**** Dataset content ****

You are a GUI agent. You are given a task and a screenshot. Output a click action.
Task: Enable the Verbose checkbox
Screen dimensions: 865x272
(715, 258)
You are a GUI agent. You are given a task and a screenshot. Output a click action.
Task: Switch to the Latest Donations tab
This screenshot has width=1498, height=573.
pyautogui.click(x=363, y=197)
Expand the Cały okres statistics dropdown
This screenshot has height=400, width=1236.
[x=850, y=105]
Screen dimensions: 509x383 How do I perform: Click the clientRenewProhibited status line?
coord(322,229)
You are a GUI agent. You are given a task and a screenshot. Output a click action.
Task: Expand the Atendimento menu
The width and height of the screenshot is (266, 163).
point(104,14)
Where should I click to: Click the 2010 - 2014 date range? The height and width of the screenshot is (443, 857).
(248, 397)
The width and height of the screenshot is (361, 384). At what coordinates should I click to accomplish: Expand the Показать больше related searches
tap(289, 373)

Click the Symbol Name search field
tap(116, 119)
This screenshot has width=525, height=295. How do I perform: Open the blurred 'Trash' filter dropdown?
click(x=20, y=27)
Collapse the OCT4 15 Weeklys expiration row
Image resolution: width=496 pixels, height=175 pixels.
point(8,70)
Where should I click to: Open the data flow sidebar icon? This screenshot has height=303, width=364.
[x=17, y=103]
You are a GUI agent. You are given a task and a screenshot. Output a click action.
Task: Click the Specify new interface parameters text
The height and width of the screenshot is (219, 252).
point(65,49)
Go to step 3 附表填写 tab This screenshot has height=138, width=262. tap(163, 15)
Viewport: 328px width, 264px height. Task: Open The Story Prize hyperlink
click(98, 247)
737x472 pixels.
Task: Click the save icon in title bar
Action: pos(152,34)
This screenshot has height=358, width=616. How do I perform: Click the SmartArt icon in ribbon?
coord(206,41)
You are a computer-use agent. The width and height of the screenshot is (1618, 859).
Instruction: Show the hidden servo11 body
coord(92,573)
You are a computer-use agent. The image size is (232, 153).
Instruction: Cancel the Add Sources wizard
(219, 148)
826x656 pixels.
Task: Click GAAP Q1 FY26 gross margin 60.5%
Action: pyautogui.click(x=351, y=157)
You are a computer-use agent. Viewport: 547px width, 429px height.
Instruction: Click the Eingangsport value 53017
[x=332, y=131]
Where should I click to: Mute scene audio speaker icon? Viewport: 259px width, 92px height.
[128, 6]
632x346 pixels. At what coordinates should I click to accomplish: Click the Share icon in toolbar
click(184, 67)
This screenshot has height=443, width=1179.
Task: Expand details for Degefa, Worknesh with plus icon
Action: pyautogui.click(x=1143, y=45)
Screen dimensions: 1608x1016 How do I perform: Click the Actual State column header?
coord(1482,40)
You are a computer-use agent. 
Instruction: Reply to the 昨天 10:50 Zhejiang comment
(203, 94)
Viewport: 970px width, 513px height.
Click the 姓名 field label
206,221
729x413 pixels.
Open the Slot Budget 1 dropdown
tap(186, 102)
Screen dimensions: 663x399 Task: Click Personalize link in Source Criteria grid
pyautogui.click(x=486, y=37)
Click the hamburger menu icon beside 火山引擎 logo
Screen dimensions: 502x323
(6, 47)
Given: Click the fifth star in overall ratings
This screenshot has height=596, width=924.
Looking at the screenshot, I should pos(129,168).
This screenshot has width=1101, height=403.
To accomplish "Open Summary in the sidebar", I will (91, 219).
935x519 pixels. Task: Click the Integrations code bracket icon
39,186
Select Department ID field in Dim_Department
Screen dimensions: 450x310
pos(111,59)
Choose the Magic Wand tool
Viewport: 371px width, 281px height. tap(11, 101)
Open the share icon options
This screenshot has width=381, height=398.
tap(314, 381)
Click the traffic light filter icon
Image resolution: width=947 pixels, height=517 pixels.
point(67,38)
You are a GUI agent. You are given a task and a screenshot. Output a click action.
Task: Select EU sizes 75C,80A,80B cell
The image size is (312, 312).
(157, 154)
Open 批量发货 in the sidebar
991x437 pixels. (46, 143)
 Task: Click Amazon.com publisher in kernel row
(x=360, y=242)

****

Activity:
Where the word "menu" appears in a line of the entries, copy that line.

Task response:
Task: Expand the Atendimento menu
Click the hamburger menu icon beside 火山引擎 logo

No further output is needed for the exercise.